Denial in Alcoholism
anonymous Asks ...
Can you drink enough to get stomach varices that burst open and cause you to almost bleed to death out of your rectum and from vomiting up blood if you are not an alcoholic? I knew my brother was drinking a lot but I did not think it was this bad. Nobody did. He spent 17 days in the ICU and he almost died and he still says he is not an alcoholic and he does not need any help. How can he still be in denial in this situation and if being in the ICU won’t wake him up is there anything I can do to change his point of view. It is so unbelievably sad seeing him like this. He used to be an athletic and muscular person and now he is wasted away and his skin is like paper so you can see the veins. He is only 37.
Anna Deeds Says ...
Thank you for your question. I'm sure you know that your brother is suffering from alcoholism. It is not normal to drink so much that you end up in the ICU for 17 days and nearly die. That he still does not see that his drinking is killing him shows how strong denial can be. Denial protects the alcoholic from his behavior. When you know you are doing something wrong but are unable or unwilling to stop, your mind will protect you from this inconsistency by using denial. Basically, he doesn't want to admit to himself or someone else that he has a problem because then he would have to change.
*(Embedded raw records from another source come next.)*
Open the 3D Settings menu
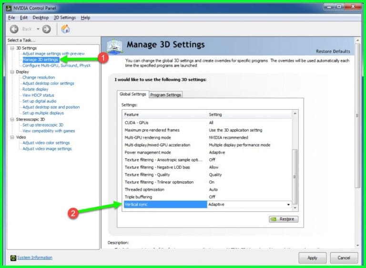[64, 18]
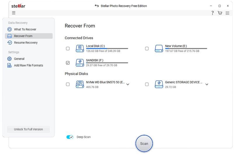
Task: Select What To Recover in sidebar
Action: coord(25,29)
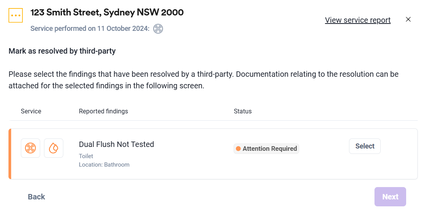Click the service performed date text

click(90, 29)
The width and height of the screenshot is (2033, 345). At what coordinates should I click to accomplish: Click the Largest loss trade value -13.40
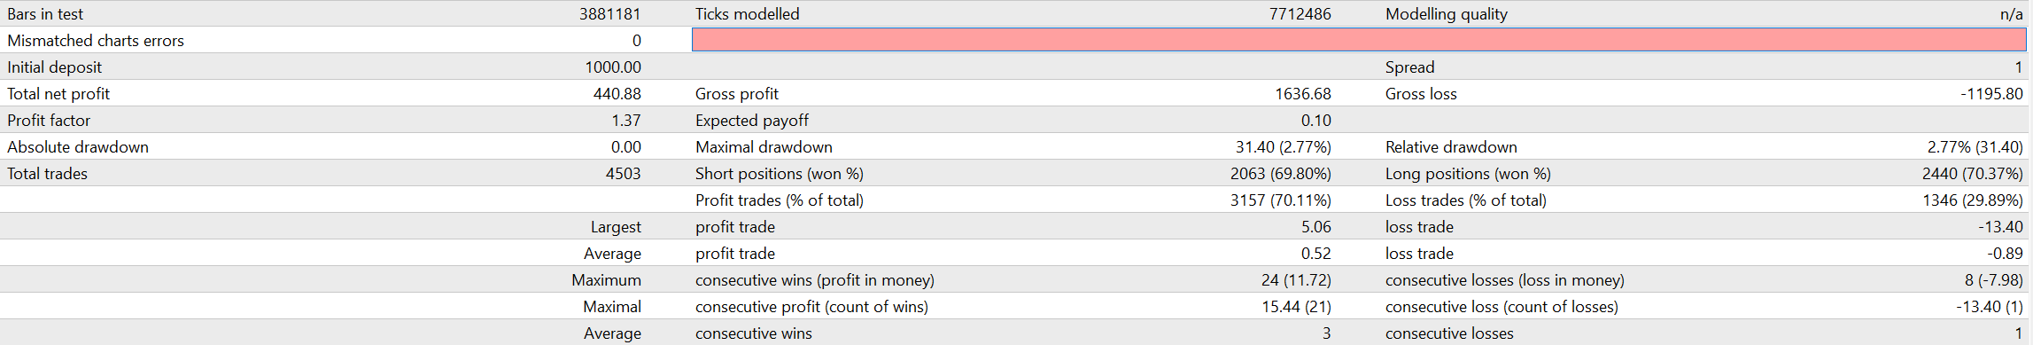2001,227
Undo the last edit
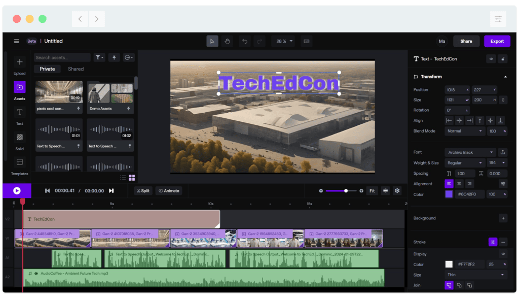 [245, 41]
Change is hard and many people don't want to face it.
It must be really hard to see your brother hurting himself and be powerless to help him. There is nothing you can do to make an alcoholic person quit drinking. But you can help yourself. Al-anon is a group for the family and friends of alcoholics. The disease of alcoholism is just as difficult, if not more so, for the family members who bear witness to it. Please consider joining a group with others who will understand what you are going through. They can also help you to be sure you are not enabling your brother in any way. Enabling is behavior that helps the alcoholic person continue drinking. It is often unintentional but damaging to the alcoholic. Examples of enabling are letting him drink around you, paying his bills, giving him money, making his appointments, etc. Enabling includes anything that you do for the alcoholic that they can do for themselves but don't because of their drinking.
You could have an intervention for your brother. An intervention is when a professional meets with the family and the alcoholic to try to make the alcoholic person go to treatment. The interventionist usually has each family member tell the alcoholic how the drinking is affecting them and that the family won't help the alcoholic (or possibly even talk to them) unless they go to treatment immediately.
The only other thing you can is to take a stance of "tough love." Point out your brother's behavior as being unacceptable. Let him how it affects you and your family. Let him know how you feel. Refuse to enable or help him until he gets treatment. While you cannot make him get help, you can let him know you believe he needs it.
I hope this helps answer your question and I hope your brother gets the help he needs.